Sam levantou-se com movimentos lentos, sentando-se na beira da cama e vestindo sua jaqueta verde. Uma vez por semana era permitido que os casais dormissem juntos em quartos reservados no quartel, eles haviam dormido mais tarde que o habitual naquela noite. Seguiriam ainda de manhã para o Alasca numa missão de reconhecimento, Mike havia recrutado Sam para aquela missão, contra a vontade dela.
– Vou para meu alojamento e te vejo no refeitório em meia hora. – Sam disse.
– Não, esteja lá em vinte minutos.
– Ok. – Sam sorriu e entrelaçou seu pescoço, com o intento de beijar seu noivo.
– Sam, não. Não temos tempo para isso, vá se trocar. – Ele disse, tirando os braços dela.
– Como se um minuto fizesse diferença… A missão partirá as oito. – Sam o largou, com desconforto.
– Você não entende as obrigações que um major tem aqui dentro porque você é apenas 1º sargento, não tem as responsabilidades que tenho. Você acha que minhas obrigações começam as oito? Meus deveres comandando o pelotão iniciam mais cedo. – Mike exasperou. – Você entende, não entende?
– Entendo sim. Vejo você no refeitório.
***
No começo daquela tarde gelada no Alasca, o pelotão comandado por Mike caminhava numa floresta aberta, eram árvores com poucas folhas e um chão com uma camada de neve espessa o suficiente para afundarem seus pés, enquanto andavam empunhando suas metralhadoras, distribuídos em grupos.
– Sargento Cooper e cabo Oliver, preciso que vocês duas deem a volta por fora, pela esquerda, e retornem me informando se viram alguma movimentação suspeita. – Mike deu a ordem à Sam e a outra oficial, que foi prontamente atendida.
– Ele nos manda para essas tarefas sem sentido porque acha que mulheres só servem para isso. – Cabo Oliver, que se chamava Maritza, reclamava com Sam, enquanto caminhavam na neve fofa, por fora do espectro de buscas do pelotão.

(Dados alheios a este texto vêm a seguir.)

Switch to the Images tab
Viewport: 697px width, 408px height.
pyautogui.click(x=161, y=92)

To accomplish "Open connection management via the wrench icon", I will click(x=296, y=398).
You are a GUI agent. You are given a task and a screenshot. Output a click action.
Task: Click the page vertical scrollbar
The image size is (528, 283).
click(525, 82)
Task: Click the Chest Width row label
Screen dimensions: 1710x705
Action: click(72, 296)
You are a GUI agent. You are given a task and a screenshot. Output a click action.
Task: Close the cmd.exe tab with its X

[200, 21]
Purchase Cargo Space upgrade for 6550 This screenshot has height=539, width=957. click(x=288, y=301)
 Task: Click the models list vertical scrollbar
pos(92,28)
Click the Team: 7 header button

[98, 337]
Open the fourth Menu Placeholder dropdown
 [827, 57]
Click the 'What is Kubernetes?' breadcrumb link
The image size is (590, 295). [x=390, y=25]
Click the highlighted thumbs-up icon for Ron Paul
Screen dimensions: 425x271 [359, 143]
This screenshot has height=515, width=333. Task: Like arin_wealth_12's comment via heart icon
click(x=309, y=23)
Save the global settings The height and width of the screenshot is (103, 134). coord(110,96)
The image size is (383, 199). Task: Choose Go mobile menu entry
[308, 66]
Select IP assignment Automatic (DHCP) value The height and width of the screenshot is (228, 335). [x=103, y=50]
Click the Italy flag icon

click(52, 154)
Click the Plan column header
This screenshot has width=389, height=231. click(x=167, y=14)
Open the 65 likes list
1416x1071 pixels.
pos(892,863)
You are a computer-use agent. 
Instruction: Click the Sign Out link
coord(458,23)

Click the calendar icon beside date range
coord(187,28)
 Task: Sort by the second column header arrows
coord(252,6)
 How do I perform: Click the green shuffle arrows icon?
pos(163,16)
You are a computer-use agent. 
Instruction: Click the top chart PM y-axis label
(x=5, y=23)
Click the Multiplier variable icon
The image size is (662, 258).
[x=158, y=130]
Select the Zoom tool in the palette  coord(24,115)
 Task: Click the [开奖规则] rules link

– Não é verdade, Mike confia em nós do mesmo jeito que confia nos outros soldados. – Sam o defendeu.
– Que missão idiota, uma caminhada no bosque congelado.
– Não nos mandariam para cá se não tivessem indícios de atividade inimiga.
– O que esperam que nós encontremos neste local ermo? – Maritza tremia de frio e olhava ao redor, a passos lentos. Era uma mulher alta, com grandes olhos verdes.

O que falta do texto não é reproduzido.